チケット駆動開発を上層部へアピールするのに最も効果的なことは、現場の数字を提示することだ。

社長や取締役、管理職は、数字が非常に好きな人達。
彼らは、いつも売上の数字とにらめっこしている。
彼らは月次売上のために、請け負ったプロジェクトの進捗や品質をすごく気にしている。

チケット駆動開発を実践すると、チケットに日々の作業状態がリアルタイムに入力されるため、進捗をリアルタイムに見ることができる。

RedmineTracでは、生成されたガントチャートから、赤色のタスクが遅延しているのが分かる。
カレンダーを見ると、月別のタスクの一覧が表示され、取消線のないタスクは作業中であることが分かる。
ロードマップから、バージョン単位の進捗が出るので、マイルストーンまでの残日数と比較して間に合うのかどうか考えることができる。
チケット集計結果であるサマリから、バージョンやコンポーネント単位の残チケット数が即座に分かる。
Redmineのレポート機能から、バージョンと月別の工数のクロス集計が表示されるため、月別でどれだけのコストがかかったのか、即座に把握できる。

RedmineTracは、プロジェクトの進捗のメトリクスを色んな観点で出力してくれる。
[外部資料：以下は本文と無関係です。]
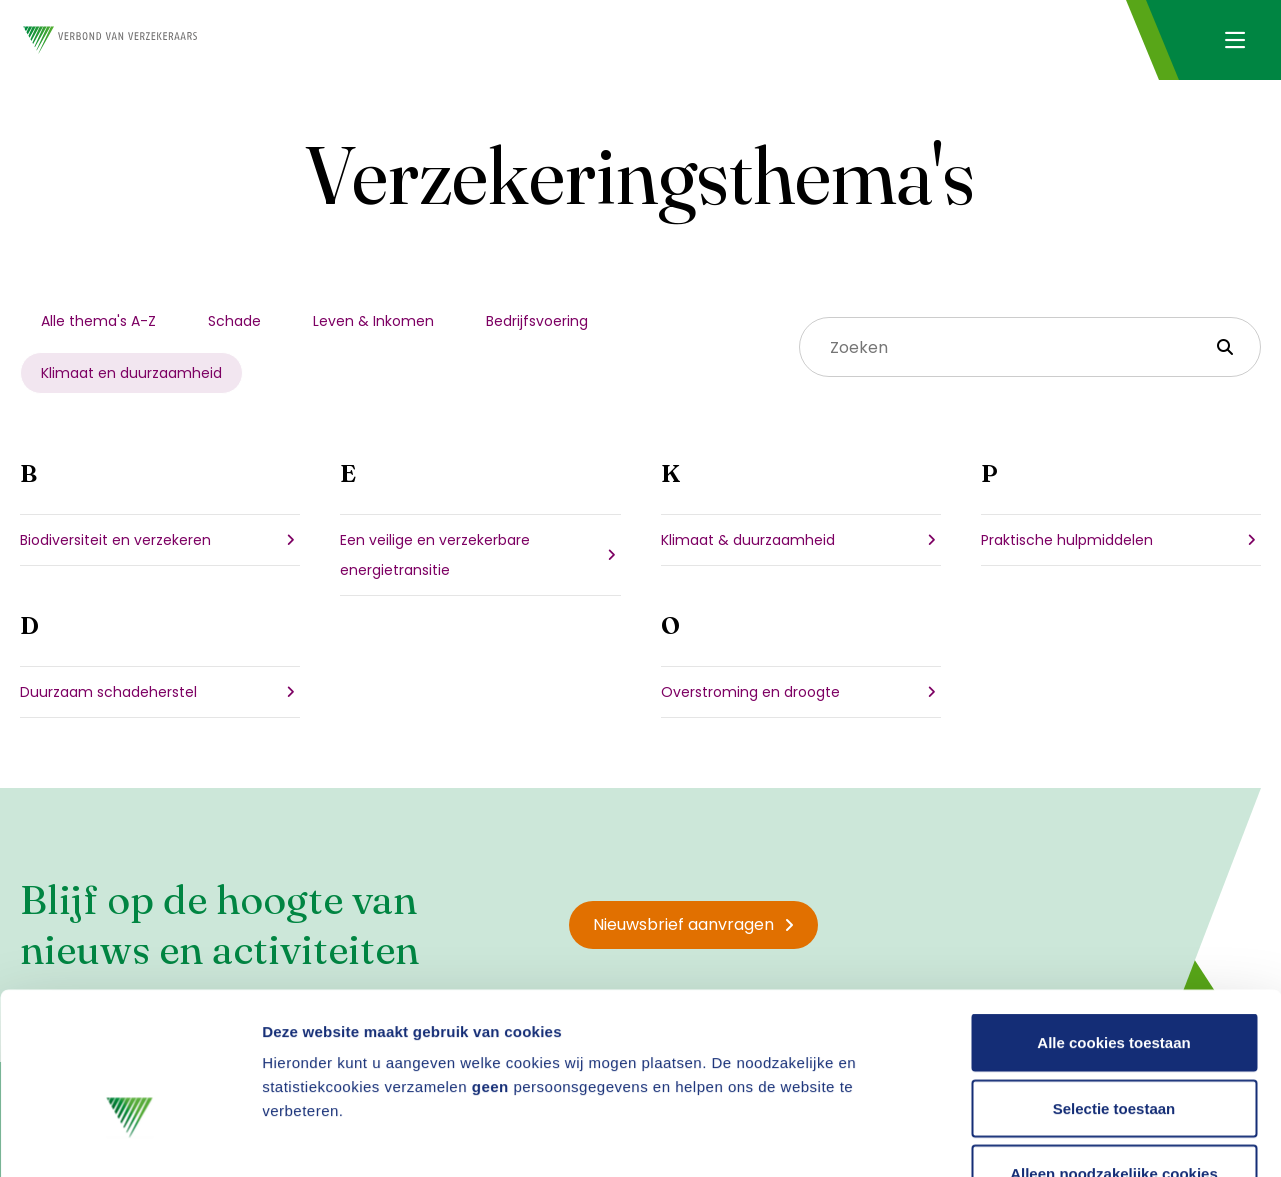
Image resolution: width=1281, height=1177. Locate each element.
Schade (234, 321)
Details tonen (1080, 1137)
更に、TestLinkを使えば、全テストケース数、ケース消化率、NGテストケース数、要件カバレッジなど、テスト工程の進捗を表すメトリクスを出力してくれる。

statSVNは、曜日別の開発者毎のコミット回数、システムのLOCグラフなど、開発者の貢献度合い、システムの規模を表すメトリクスを出力してくれる。

以上のメトリクスを定期的に上層部へ見せれば、現場の状態をリアルタイムに完全把握できる資料として非常に喜ぶだろう。
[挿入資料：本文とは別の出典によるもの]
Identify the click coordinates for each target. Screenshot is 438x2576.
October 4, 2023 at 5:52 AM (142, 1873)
しかし、メトリクスは現場リーダーや開発者にとって諸刃の剣。
プロジェクトの進捗が良ければ上層部へアピールできるが、遅れていれば何故問題を放置しているのか、と問い詰められるだろう。

だから、ずる賢い人達は、これらのメトリクスを操作して、遅延しているのにあたかもプロジェクトがスムーズに進んでいるかのように、品質が確保されているかのように改ざんするだろう。
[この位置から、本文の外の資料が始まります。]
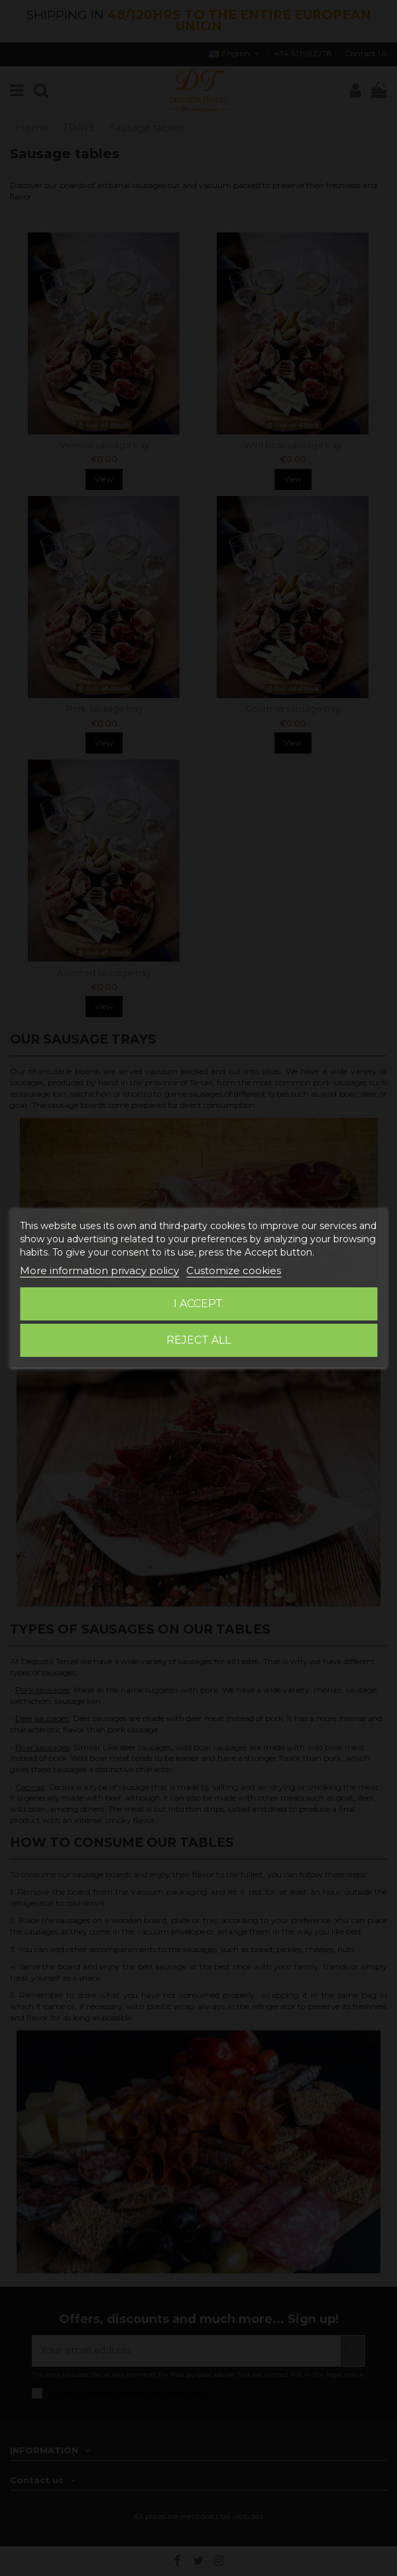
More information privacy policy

そうなると、メトリクスはもはや現場の状態を素直に反映したものでなくなる。
これが「メトリクスを過信しない」という意味の一つ。

チケット駆動開発でソフトウェア開発の諸問題が全て解決されるのではない。
チケット駆動開発は、現場の問題を強力に見える化するだけ。
溢れたタスクをRedmineが解決するわけではない。

結局、現場リーダーや開発者の技術力、マネジメント力という問題解決能力のレベルが試されるだけなのだ。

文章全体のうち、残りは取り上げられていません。